Source records
☆ ☆ ☆ ☆

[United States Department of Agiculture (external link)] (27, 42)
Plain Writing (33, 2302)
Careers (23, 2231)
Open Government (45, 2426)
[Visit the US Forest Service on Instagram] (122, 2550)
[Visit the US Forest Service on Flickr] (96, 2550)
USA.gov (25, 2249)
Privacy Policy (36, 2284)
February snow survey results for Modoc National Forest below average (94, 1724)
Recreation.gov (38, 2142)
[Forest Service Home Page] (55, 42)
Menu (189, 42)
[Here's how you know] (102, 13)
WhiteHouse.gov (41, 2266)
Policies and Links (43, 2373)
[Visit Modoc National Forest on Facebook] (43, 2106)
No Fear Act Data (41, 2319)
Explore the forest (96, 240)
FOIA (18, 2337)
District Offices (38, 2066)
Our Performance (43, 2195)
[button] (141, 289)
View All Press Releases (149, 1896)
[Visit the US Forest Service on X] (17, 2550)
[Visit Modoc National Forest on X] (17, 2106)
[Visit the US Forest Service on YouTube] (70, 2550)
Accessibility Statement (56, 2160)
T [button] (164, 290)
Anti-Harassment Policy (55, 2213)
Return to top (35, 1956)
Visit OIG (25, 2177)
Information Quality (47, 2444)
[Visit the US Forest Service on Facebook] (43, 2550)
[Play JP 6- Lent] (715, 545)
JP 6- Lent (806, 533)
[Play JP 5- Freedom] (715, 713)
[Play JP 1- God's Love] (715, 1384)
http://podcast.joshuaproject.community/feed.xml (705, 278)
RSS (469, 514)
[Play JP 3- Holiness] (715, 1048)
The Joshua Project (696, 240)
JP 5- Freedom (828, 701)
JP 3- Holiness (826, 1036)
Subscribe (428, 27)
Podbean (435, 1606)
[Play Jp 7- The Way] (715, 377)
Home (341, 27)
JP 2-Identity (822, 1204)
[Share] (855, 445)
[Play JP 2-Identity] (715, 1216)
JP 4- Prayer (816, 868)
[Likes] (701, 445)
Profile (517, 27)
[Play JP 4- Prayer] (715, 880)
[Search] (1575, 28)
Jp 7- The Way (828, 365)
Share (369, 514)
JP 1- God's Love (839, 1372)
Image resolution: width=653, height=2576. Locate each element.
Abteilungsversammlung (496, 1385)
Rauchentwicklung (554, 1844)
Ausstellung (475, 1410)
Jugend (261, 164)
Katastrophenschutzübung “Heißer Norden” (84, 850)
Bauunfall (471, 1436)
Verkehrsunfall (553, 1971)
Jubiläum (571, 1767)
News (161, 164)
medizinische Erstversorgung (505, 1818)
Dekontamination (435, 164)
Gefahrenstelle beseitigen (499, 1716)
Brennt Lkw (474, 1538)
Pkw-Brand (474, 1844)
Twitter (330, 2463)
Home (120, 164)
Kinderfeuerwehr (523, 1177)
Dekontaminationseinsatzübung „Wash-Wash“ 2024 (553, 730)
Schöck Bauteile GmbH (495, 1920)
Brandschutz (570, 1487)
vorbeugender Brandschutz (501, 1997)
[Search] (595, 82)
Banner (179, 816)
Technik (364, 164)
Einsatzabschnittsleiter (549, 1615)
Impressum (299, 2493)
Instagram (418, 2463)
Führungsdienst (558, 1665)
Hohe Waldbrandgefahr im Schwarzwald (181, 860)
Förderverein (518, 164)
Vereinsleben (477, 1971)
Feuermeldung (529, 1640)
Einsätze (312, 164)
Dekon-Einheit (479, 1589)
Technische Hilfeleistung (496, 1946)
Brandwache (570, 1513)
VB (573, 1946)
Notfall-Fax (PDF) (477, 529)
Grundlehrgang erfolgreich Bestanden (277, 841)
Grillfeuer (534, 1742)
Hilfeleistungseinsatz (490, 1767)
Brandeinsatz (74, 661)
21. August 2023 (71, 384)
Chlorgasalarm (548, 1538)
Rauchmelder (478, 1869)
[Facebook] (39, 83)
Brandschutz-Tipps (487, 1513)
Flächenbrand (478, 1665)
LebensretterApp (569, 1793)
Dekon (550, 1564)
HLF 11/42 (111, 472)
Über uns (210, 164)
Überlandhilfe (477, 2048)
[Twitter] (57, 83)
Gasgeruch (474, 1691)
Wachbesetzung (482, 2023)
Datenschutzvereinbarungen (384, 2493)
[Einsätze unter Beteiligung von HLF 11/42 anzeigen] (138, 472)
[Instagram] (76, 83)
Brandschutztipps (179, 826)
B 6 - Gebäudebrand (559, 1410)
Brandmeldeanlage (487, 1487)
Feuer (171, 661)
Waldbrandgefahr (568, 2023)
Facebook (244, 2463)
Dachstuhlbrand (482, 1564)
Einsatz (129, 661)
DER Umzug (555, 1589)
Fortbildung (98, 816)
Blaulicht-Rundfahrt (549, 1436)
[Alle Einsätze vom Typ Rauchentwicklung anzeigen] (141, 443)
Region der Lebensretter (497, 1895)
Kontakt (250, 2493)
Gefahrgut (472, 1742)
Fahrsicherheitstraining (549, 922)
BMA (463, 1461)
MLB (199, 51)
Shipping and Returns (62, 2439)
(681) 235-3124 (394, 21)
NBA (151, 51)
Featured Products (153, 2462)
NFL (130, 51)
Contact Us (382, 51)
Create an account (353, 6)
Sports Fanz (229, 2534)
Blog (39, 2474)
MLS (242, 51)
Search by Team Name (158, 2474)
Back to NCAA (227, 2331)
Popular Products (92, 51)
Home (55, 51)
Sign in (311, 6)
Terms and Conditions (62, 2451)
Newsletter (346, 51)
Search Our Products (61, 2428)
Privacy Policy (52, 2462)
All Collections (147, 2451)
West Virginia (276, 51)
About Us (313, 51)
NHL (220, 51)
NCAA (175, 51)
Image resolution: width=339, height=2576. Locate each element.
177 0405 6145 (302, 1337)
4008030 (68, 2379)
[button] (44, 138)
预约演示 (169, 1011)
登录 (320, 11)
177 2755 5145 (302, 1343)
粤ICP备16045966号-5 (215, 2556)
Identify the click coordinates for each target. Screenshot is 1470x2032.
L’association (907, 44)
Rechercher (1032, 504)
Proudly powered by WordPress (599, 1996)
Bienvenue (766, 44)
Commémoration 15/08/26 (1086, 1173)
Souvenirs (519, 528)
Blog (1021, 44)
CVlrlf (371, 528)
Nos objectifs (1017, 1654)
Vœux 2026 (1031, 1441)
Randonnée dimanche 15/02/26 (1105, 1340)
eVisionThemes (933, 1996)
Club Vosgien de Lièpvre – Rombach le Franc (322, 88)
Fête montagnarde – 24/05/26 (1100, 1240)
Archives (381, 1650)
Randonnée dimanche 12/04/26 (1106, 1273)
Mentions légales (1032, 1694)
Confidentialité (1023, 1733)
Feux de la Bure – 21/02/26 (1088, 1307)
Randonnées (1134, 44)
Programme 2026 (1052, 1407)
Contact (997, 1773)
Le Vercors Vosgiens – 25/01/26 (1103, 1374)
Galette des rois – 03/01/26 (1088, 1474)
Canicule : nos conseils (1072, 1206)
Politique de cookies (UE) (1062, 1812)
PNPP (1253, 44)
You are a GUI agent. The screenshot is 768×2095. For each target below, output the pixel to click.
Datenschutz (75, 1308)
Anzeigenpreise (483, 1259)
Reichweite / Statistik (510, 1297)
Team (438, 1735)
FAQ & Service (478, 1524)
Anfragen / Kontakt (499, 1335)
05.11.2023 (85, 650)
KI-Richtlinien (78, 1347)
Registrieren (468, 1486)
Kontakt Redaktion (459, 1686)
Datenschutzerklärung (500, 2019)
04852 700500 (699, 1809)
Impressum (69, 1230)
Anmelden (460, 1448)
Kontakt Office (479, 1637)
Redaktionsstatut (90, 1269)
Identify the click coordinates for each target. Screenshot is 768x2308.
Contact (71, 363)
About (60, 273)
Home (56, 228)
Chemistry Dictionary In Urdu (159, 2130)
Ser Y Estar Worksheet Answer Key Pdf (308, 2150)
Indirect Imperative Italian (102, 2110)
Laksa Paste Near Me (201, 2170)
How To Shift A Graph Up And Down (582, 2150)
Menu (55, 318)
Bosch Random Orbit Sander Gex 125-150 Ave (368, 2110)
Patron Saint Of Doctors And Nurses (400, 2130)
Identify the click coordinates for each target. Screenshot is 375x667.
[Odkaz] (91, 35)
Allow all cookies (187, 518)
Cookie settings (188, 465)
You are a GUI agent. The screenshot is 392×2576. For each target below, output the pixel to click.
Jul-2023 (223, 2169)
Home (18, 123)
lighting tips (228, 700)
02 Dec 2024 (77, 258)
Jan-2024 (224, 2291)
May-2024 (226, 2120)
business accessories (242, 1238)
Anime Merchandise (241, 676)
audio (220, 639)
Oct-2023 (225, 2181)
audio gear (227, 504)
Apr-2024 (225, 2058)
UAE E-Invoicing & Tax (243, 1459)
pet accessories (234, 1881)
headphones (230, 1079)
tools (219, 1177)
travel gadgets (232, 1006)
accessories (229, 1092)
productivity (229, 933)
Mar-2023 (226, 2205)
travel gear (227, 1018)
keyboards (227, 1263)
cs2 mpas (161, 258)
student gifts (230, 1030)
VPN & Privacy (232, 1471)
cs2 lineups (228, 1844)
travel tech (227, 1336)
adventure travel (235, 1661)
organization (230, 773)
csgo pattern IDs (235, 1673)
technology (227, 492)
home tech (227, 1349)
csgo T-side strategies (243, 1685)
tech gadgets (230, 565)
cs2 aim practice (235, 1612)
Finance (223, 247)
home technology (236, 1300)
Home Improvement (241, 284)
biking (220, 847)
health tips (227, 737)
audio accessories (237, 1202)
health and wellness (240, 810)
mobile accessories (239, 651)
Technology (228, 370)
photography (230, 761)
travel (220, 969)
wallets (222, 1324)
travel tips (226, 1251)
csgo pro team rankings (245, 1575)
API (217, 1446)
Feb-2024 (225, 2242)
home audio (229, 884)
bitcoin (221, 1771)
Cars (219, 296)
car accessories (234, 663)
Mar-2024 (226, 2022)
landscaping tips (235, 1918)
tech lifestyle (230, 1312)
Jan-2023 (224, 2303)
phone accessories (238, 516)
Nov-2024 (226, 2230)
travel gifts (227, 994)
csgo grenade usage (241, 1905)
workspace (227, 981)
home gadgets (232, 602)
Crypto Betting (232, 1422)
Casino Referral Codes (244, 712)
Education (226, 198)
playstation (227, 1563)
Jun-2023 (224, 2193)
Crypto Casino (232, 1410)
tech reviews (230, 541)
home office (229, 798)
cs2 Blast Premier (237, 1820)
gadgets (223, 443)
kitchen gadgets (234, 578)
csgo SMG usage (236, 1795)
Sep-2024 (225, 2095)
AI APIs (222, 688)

☆ ☆ ☆ ☆

- _The problem_: What do the lines above say from the one containing "home technology (236, 1300)" down to the one containing "Cars (219, 296)"? Return them exactly, both end lines included, and only them.

- _Written response_:
home technology (236, 1300)
Home Improvement (241, 284)
biking (220, 847)
health tips (227, 737)
audio accessories (237, 1202)
health and wellness (240, 810)
mobile accessories (239, 651)
Technology (228, 370)
photography (230, 761)
travel (220, 969)
wallets (222, 1324)
travel tips (226, 1251)
csgo pro team rankings (245, 1575)
API (217, 1446)
Feb-2024 (225, 2242)
home audio (229, 884)
bitcoin (221, 1771)
Cars (219, 296)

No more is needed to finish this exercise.